• **Text provided**
You could drop the res_* interfaces from musl.  They are mostly needed
for non-address queries, and those are the ones that tend to be larger
than 512 bytes.

Then it might be possible that no one will notice the missing TCP
fallback.

^ permalink raw reply	[flat|nested] 28+ messages in thread

* Re: [musl] TCP support in the stub resolver (was: Re: Outgoing DANE not working)
  2020-04-18 17:14                                         ` [musl] TCP support in the stub resolver (was: Re: Outgoing DANE not working) Florian Weimer
@ 2020-04-19  0:03                                           ` Rich Felker
  2020-04-19  8:12                                             ` [musl] TCP support in the stub resolver Florian Weimer
  0 siblings, 1 reply; 28+ messages in thread
From: Rich Felker @ 2020-04-19  0:03 UTC (permalink / raw)
  To: Florian Weimer; +Cc: musl

On Sat, Apr 18, 2020 at 07:14:24PM +0200, Florian Weimer wrote:
> * Rich Felker:
> 
> > On Fri, Apr 17, 2020 at 11:22:34AM +0200, Florian Weimer wrote:
> >> >> > However it's not clear how "fallback to tcp" logic should interact
> >> >> > with such concurrent requests -- switch to tcp for everything and
> >> >> > just one nameserver as soon as we get any TC response?

• **Dataset section**

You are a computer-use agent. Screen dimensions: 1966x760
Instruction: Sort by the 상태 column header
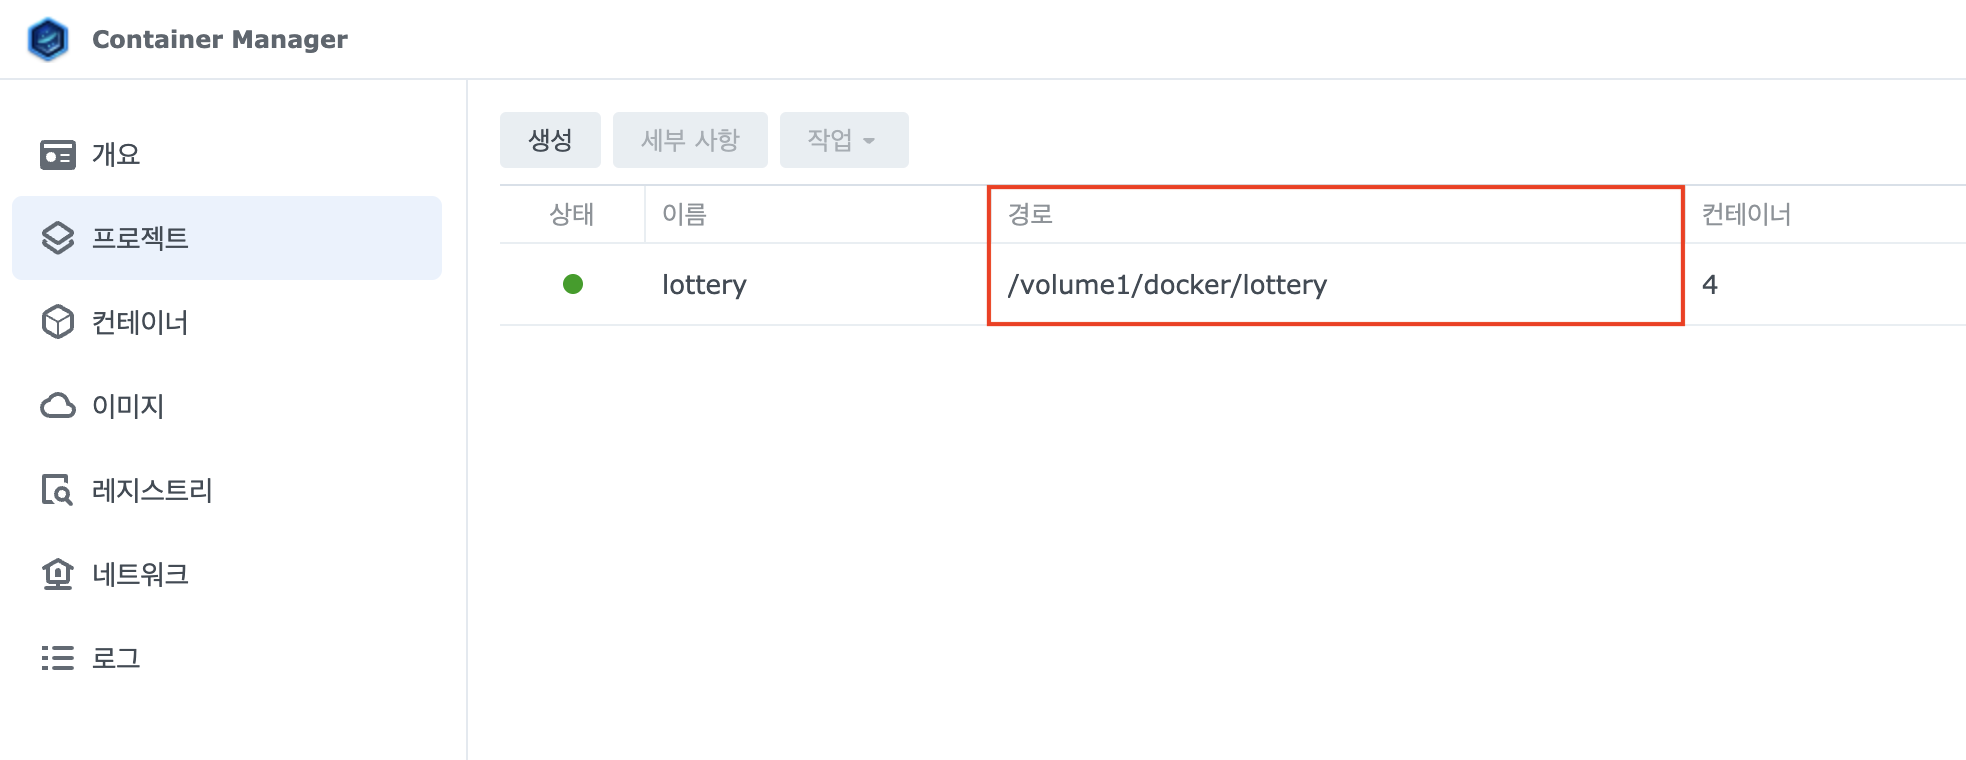coord(572,214)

• **What you have to do**
Repeat word for word the part of the mailing-list text that opens with the words containing "To: Florian Weimer;" and closes with "any TC response?". The lines above were taken from a different source than the mailing-list text.

• **Exercise result**
To: Florian Weimer; +Cc: musl

On Sat, Apr 18, 2020 at 07:14:24PM +0200, Florian Weimer wrote:
> * Rich Felker:
> 
> > On Fri, Apr 17, 2020 at 11:22:34AM +0200, Florian Weimer wrote:
> >> >> > However it's not clear how "fallback to tcp" logic should interact
> >> >> > with such concurrent requests -- switch to tcp for everything and
> >> >> > just one nameserver as soon as we get any TC response?